Oh, and don't get me started on Mr. Hat. Whoops, nevermind, too late. Mr. Hat's presence in this strip is totally pointless, and in fact uncovers another glaring flaw of xkcd's premise as a stick webcomic. You see, because nobody has any distinguishing body features in xkcdland, except for women's hair and, well, their sudden human anatomy when viewed from close up as evidenced in The Strip We Don't Talk About, the only way we can recognize recurring characters is via external characteristics. For some it is their headwear, like the Beret Guy's beret, or Mr. Hat's, well, you know. Mr. Hat's girlfriend, though, has no such thing, therefore the comic needed to waste a whole panel extablishing that it was in fact her. That's right, Mr. Hat has become his girlfriend's hat. And the worst part is, this whole ordeal actually has no point to it, since when it comes to being asked out, all xkcdland's women are pretty much like this. The only reason why it needs to be this particular character is for the alt-text to make sense, and it sucks anyway.
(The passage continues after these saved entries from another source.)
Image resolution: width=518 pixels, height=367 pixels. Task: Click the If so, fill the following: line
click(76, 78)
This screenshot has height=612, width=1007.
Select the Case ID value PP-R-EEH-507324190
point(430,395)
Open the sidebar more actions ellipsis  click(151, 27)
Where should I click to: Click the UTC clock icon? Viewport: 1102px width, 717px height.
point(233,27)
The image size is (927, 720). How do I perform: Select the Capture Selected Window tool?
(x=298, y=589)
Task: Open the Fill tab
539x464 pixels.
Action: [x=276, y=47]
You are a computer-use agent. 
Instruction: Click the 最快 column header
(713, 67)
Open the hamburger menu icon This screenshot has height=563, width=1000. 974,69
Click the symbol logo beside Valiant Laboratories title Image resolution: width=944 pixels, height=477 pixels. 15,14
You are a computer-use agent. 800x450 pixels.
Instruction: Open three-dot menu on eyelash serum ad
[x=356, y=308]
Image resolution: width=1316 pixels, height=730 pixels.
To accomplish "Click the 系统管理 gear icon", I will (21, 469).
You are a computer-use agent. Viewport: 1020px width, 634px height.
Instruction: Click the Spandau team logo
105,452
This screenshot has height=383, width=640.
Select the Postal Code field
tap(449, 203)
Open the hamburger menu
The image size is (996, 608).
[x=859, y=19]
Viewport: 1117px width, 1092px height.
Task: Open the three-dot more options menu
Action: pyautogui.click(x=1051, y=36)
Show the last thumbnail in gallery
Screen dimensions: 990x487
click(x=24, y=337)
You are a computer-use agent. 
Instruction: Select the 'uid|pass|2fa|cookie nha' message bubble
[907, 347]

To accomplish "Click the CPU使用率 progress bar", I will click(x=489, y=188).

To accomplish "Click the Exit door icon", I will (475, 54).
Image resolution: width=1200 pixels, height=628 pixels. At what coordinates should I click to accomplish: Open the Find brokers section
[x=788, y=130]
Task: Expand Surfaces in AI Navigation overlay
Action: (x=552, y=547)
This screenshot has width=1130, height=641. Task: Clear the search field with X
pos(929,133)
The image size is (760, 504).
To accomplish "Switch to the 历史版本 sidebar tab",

The reason why I'm writing this, though, is because it directly ties into one topic that I'd wanted to discuss for a while in a separate post (and didn't do because that would basically be emulating the non-hyphenated blog's "Rob's Rants"), which is xkcd's almost complete lack of both style and substance. The reason why I said "almost" is that the comic sometimes contains both hints of style, like the recent 1021, and substance, which is actually present in today's comic.

You see, the comic could be vastly improved by cutting out all the stupid pickup artist crap and only leaving the fourth panel in, and maybe changing the Girlfriend's dialogue into something more appropriate. The reason is that this panel, and this panel only, contains some worthwhile substance - character building. It offers us a sample of how Mr. Hat and the Girlfriend spend their free time. Plus it's a classic Mr. Hat moment.

I know it sounds stupid to talk about character development in such a plotless comic, but don't you think that it would make xkcd better? I do.

Monday, March 5, 2012

1025: How's that working out for you?

Tumblr
Title: Tumblr; Alt-Text: "Dot Tumblr Dot Com, on the other hand, would be an awful name for a band, if only because of how hard it would be to direct people to your band's website."


I get that some people out there feel like criticizing someone else's creative work is sour grapes but today's comic is a good illustration of what is so often my motivation to do so.

Today's comic is just mildly disappointing in the grand scheme of things but I expect better from a guy who has so many adoring fans. I'll grant that no one is perfect all the time but I can't help feeling cheated when someone who has proved his ability to entertain me in the past fails to do so in a given instance. I can't help feeling like I have been denied something despite Randall not owing me anything.

I imagine myself in this comic as the long haired fellow on the left. I'm at a party and trying to tell an interesting anecdote to my friend who thinks he's clever and instead of him empathizing with my plight and helping me laugh at the human condition because it's the only thing that'll make it stop hurting... he tries to be clever and then goes on to drive the conversation into his own wheelhouse making lame follow up jokes.

I haven't done an edit in a while but any time a comic can be improved by someone getting punched in the face I feel... stirrings...

So, if I were to do this comic... after the fellow on the right says "...DOT TUMBLR DOT COM." the long haired fellow on the left would say, "How's that working out for you?" and then the fellow on the right would say "What?" and then the long haired fellow on the left would punch the fellow on the right in the face.

All that said... divorced from the context of being a terrible follow up to a weak joke... that Alt-Text has a pretty good point... but now I want to start a band called "Would be a Good Name for a Band".

Incidentally, the last band I was in was called "176½".